Time complexity for square root using Newton's method

Question

I have written a java program to find square root of a given number using newton's method.This program works exactly as intended But I am not good at time complexity.

So can you please tell me what is the time complexity of following program. Suggestions are welcomed to improve it.

What is the Big O notation for sqrt method?

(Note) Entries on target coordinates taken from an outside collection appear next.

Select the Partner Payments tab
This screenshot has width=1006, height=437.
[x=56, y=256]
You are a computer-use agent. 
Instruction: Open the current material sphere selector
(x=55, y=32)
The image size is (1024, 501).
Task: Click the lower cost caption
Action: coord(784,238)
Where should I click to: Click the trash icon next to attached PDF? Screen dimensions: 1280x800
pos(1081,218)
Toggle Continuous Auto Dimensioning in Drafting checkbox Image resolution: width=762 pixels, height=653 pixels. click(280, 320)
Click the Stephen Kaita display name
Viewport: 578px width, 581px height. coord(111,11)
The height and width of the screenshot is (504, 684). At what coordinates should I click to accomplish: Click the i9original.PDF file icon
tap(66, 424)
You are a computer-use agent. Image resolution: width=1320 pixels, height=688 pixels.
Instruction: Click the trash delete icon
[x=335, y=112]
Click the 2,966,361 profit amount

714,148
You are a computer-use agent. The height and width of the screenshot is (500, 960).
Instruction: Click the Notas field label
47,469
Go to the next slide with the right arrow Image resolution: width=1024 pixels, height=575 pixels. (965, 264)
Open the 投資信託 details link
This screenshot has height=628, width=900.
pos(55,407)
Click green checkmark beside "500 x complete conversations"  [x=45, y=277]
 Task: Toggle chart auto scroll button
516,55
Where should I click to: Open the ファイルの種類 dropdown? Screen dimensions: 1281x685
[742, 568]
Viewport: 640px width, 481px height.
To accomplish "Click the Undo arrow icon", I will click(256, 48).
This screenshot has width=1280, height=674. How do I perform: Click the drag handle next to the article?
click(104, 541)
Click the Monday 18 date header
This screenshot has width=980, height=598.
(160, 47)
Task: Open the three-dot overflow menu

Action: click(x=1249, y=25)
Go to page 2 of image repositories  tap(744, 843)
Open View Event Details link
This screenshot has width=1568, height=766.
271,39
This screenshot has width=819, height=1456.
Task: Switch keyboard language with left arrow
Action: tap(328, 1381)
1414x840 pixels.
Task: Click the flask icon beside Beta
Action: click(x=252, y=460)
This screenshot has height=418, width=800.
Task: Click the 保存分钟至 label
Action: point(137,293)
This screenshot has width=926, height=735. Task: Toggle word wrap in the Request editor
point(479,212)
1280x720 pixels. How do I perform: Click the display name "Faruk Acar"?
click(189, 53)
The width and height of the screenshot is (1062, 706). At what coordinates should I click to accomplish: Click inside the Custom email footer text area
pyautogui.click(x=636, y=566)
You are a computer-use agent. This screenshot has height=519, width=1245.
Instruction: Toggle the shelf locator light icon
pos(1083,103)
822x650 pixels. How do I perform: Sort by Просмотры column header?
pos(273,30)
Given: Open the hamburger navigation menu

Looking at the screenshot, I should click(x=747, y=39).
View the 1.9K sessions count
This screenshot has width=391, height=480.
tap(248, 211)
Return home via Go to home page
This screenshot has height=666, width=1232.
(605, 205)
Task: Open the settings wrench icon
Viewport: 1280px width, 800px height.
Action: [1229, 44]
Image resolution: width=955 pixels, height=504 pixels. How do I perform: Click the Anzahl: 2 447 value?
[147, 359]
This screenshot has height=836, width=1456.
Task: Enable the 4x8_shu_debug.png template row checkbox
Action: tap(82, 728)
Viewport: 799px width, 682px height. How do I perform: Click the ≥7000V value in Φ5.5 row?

/**Find square root of a number using Newton's method**/
/**Specify number of correct precision required in a square root**/
/**Also specify maxIterations limit so that program won't go into into infinity loop**/
import java.util.*;
public class SqrtNewton{
        public static void main(String[] args){
            try{
                long startTime = System.nanoTime();
                Scanner scanner = new Scanner(System.in);
                //Number for which square root has to be found
                System.out.println("Enter number - ");
                long number = scanner.nextLong();
                //Maximum no of iterations if program does not found Square root untill then
                int maxIterations = 40; 
                //precision value to untill correct square root is required
                int precision = 3;
                //Value of x to start with for newton's method
                double x = 1;
                //Negative numbers do not have square roots
                if (number < 0) throw new IllegalArgumentException("Provided value is invalid");
                //iteration start
                int itr = 0;
                //epsilon value to check equality of double value untill given precision
                double epsilon = Math.pow(10,-precision);
                double squareRoot = sqrt(number,maxIterations,x,itr,epsilon);
                System.out.println("Square Root Of "+number+" With correct precision "+precision+" is :- "+squareRoot);
                System.out.printf("Square Root Of %d With correct precision %d is :- %."+precision+"f",number,precision,squareRoot);
                System.out.println();
                long endTime = System.nanoTime();
                System.out.println("Total Running Time - "+(endTime - startTime));
            }catch(Exception e){
                //e.printStackTrace();
                System.err.println("Exception - "+e.getMessage());
            }
        }
        private static double sqrt(long number,int maxIterations,double x,int itr,double epsilon) throws MaxIterationsReachedException{
            if(itr >= maxIterations){
                throw new MaxIterationsReachedException(maxIterations);
            }else{
                double x1 = (x + (number/x))/2;
                /**To check equality of double number untill given precision**/
                /**This will check 1.1333334 - 1.1333334 < 0.000001(if precision is 6)**/
                if(Math.abs(x1 - x) <=  epsilon){
                    System.out.println("Total Iterations - "+itr);
                    return x1;
                }
                else
                    return sqrt(number,maxIterations,x1,++itr,epsilon);
            }
        }
}


class MaxIterationsReachedException extends Exception{  
 MaxIterationsReachedException(int maxIterations){
     super("Maximum iterations limit "+maxIterations+" reached Increase maxIterations limit if required");
 }
} 

Answer 1

Your code is an implementation of Newton method for solving x^2-c = 0.

That is known to have quadratic convergence, which means if you want D digits of accuracy, it'll take roughly log(D) iterations, although this depends on your initial guess for the square root in a complicated way. You can read the proof of quadratic convergence on wikipedia: https://en.wikipedia.org/wiki/Newton%27s_method which includes preconditions for quadratic convergence.

Since your initial guess is always "1", this will probably not satisfy the conditions for quadratic convergence, and if my memory is correct, this means that for large x, there'll be some slow convergence for some steps, followed by the fast quadratic convergence. Working out the details of the actual time complexity is quite involved, and probably beyond what you want.

Answer 2

I would say the complexity is O(n) with n is the maxIterations. You don't need to write this algorithm in recursive way, you can use a loop like this:

private static double sqrt2(long number, int maxIterations, double x, int itr, double epsilon)
        throws MaxIterationsReachedException {
    double x1 = (x + (number / x)) / 2;
    while (Math.abs(x1 - x) > epsilon) {
        if (itr >= maxIterations) {
            throw new MaxIterationsReachedException(maxIterations);
        }
        x = x1;
        x1 = (x + (number / x)) / 2;
        itr++;
    }
    System.out.println("Total Iterations - " + itr);
    return x1;
}